───── TEXT EXTRACT ─────

Burke Mountain Academy, Inc. v. U.S.

Decision Date22 August 1983
Docket NumberNo. 1038,D,1038
Citation715 F.2d 779
PartiesBURKE MOUNTAIN ACADEMY, INC., Appellant-Plaintiff, v. UNITED STATES of America, Appellee-Defendant. ocket 83-6013.
CourtU.S. Court of Appeals — Second Circuit

Harriet Ann King, Waitsfield, Vt., for appellant-plaintiff.

James F. Miller, Dept. of Justice, Washington, D.C., with whom were Glenn L. Archer, Asst. Atty. Gen., Michael L. Paup, Robert A. Bernstein, and James F. Miller, Washington, D.C. (George W.F. Cook, U.S. Atty., Rutland, Vt., of counsel), on brief, for appellee-defendant.

Before VAN GRAAFEILAND, Circuit Judge, MANSFIELD, Senior Circuit Judge, and FRIEDMAN, Circuit Judge. *

FRIEDMAN, Circuit Judge.

This is an appeal from a judgment of the United States District Court for the District of Vermont, denying a claim for refund of social security taxes. The refund was sought on the ground that the statute under which the taxes were assessed, subsection 3121(k)(4) of the Internal Revenue Code of 1954 ("Code" or "I.R.C."), 26 U.S.C. § 3121(k)(4) (Supp. V 1981), is unconstitutional as applied to the appellant under the Due Process and Equal Protection requirements of the fifth amendment. The district court upheld the constitutionality of the provision. We affirm.

I.

A. For a number of years organizations that qualified as exempt from federal income taxes under subsections 501(a) and (c)(3) of the Code, such as educational and charitable organizations, also were exempt from the requirement under the Federal Insurance Contributions Act that they pay social security taxes on their employees' wages and withhold from those wages the employees' share of those taxes. Exempt organizations could bring themselves and their employees under the coverage of the Social Security system by filing with the Internal Revenue Service ("Service") a waiver of their statutory exemption. I.R.C. § 3121(k)(1)(A). A substantial number of exempt organizations paid social security taxes on their employees and withheld the employees' share of taxes without having filed a waiver of their exemption. Such payment and withholding gave the employees credit toward their social security coverage.

The General Accounting Office made a study of the situation and submitted a report to the Congress which pointed out that "in 1975 around 13,000 to 20,000 non-profit organizations that had not filed a waiver certificate were paying social security taxes ranging from around $118 million to $369 million." H.R.Rep. No. 1711, 94th Cong., 2d Sess., p. 2, reprinted in 1976 U.S.Code Cong. & Ad.News 5929, 5930. The report estimated that if all these exempt organizations and their employees sought refunds, the social security trust fund might be required to pay out as much as $1 billion, and that even if the organizations themselves did not seek refunds, the number of employees who the report estimated were likely to seek such refunds would require the fund to pay out as much as $600 million. Id.

───── DATASET CONTENT ─────

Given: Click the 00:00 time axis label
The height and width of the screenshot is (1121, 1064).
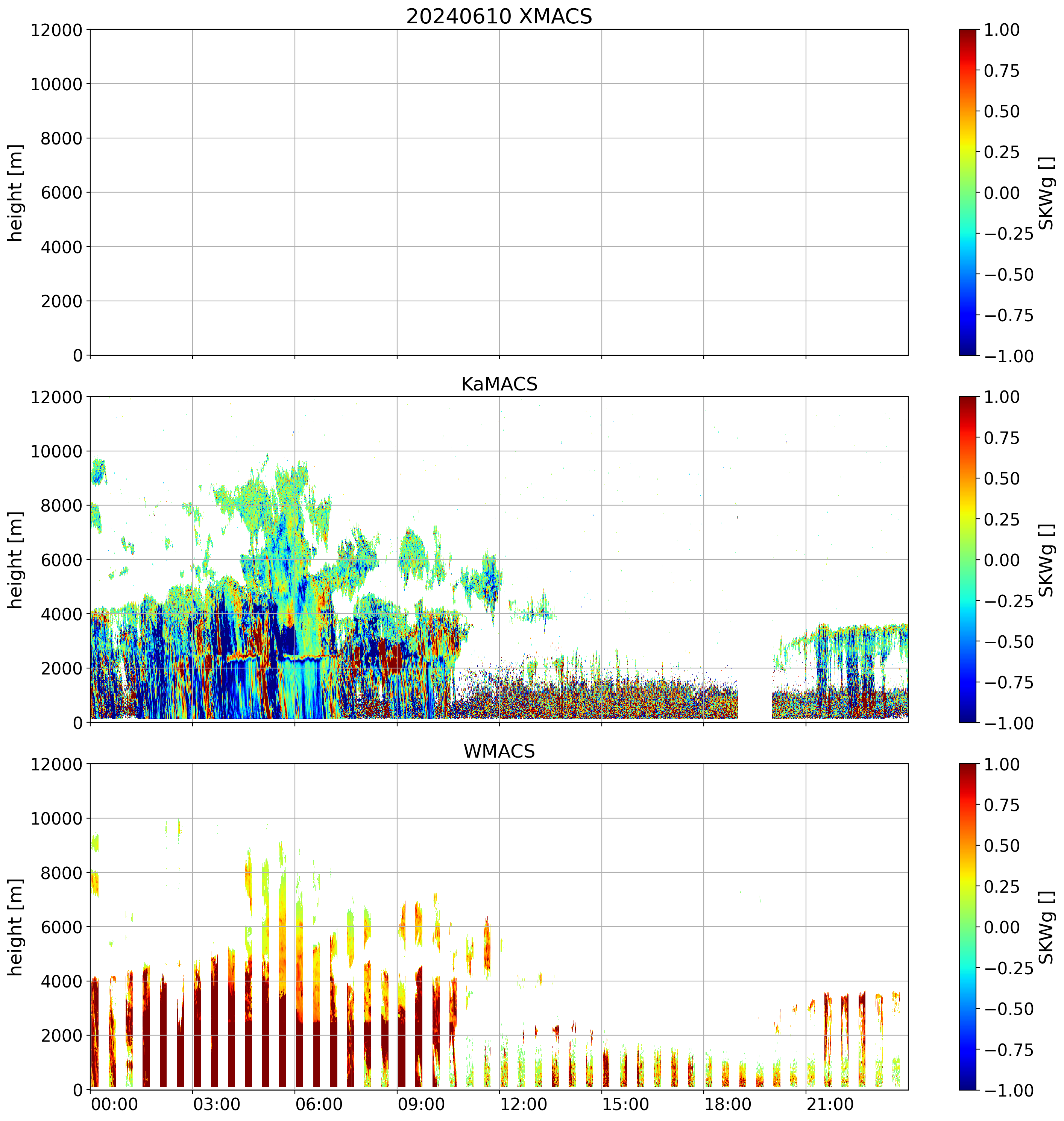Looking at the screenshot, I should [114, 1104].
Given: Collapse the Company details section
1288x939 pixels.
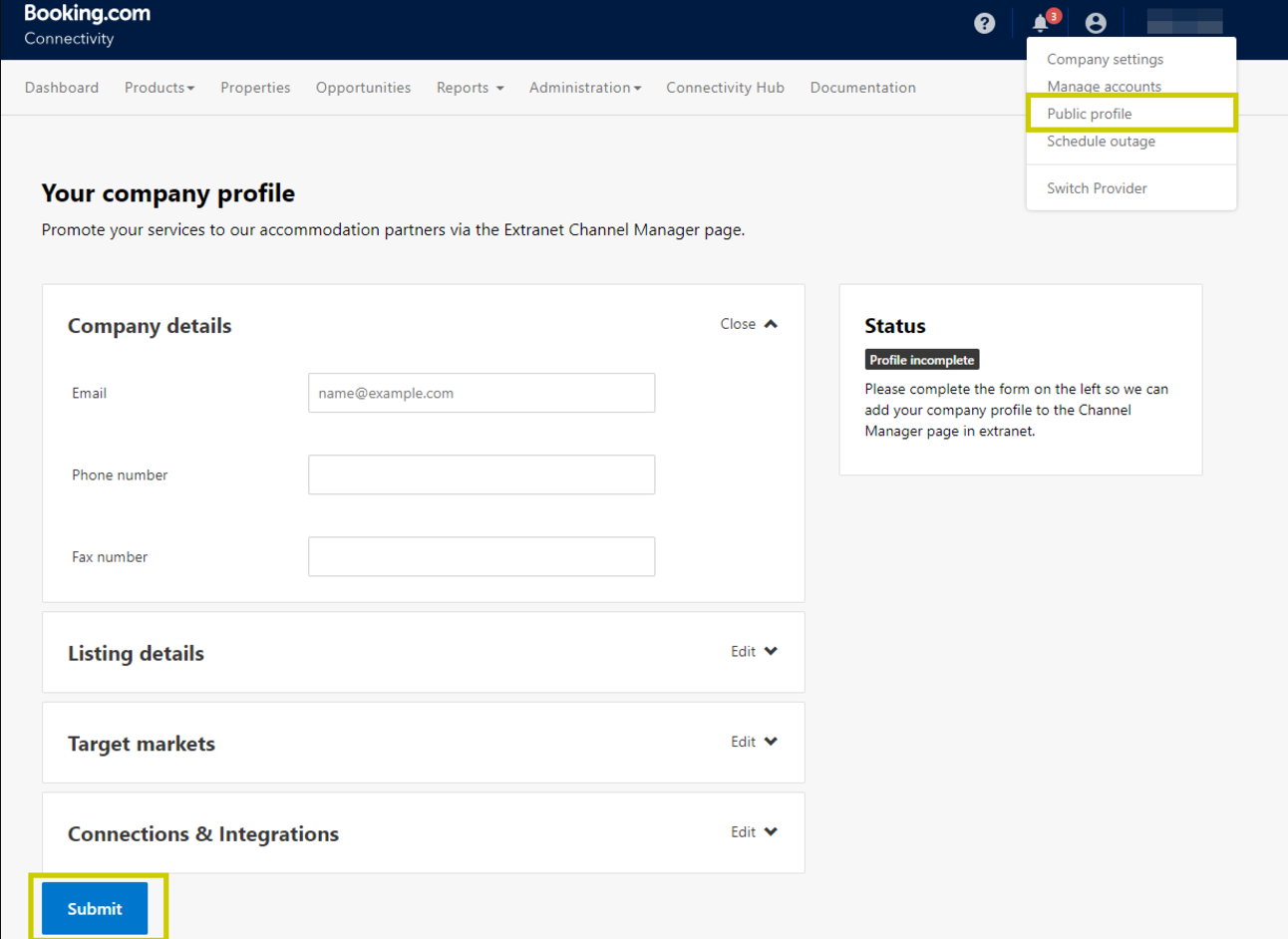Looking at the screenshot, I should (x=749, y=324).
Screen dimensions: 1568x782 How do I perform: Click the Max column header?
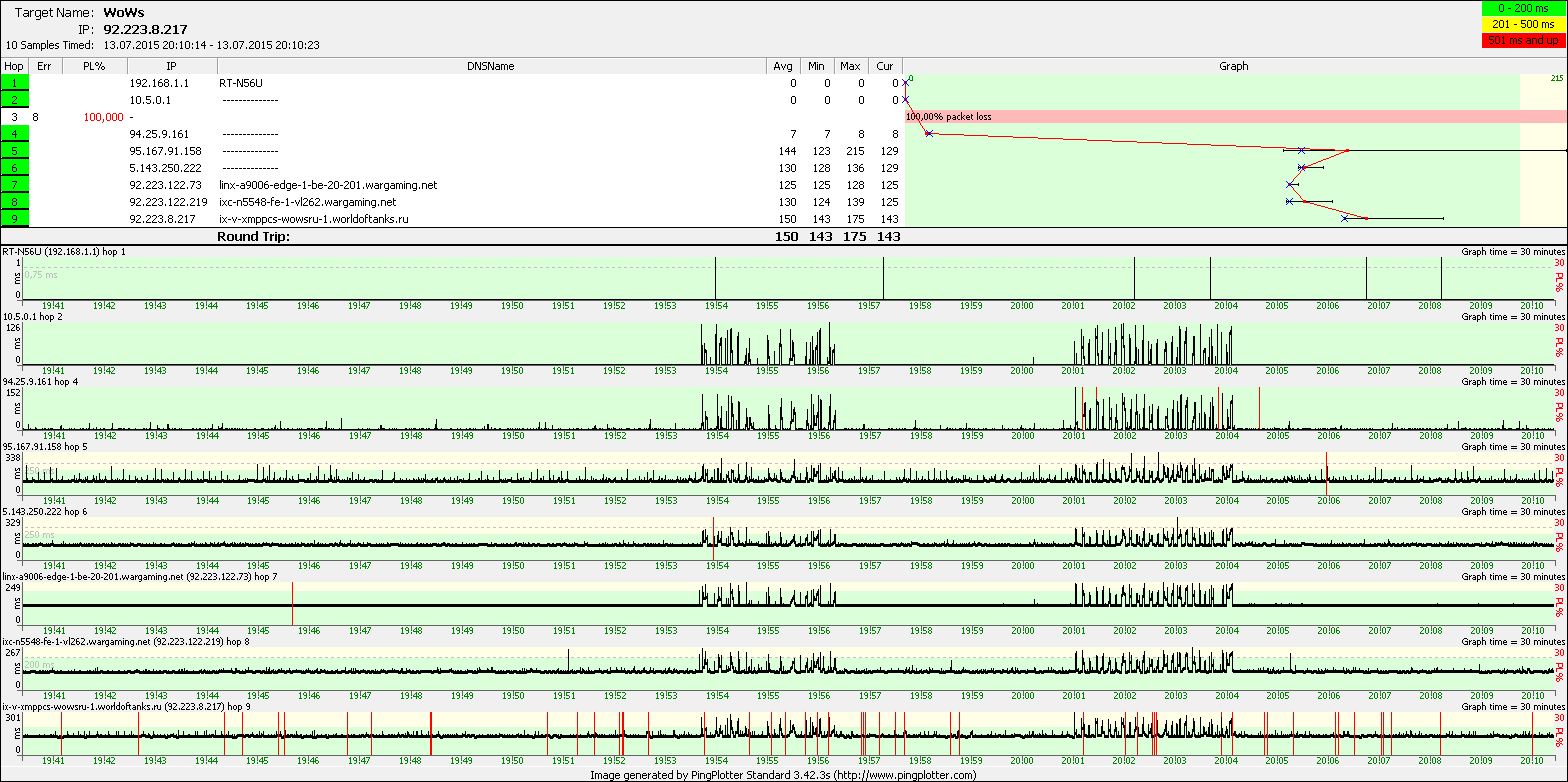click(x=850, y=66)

─────

Turn the paragraph in the court decision that begins "The General Accounting Office made a study" into a short bulleted list of its main facts.

- The General Accounting Office studied the situation and reported to Congress.
- In 1975, about 13,000 to 20,000 nonprofit organizations that had not filed a waiver were paying social security taxes of roughly $118 million to $369 million.
- If all these organizations and their employees sought refunds, the social security trust fund might have to pay out as much as $1 billion.
- Even if only the employees likely to seek refunds did so, the fund might have to pay out as much as $600 million.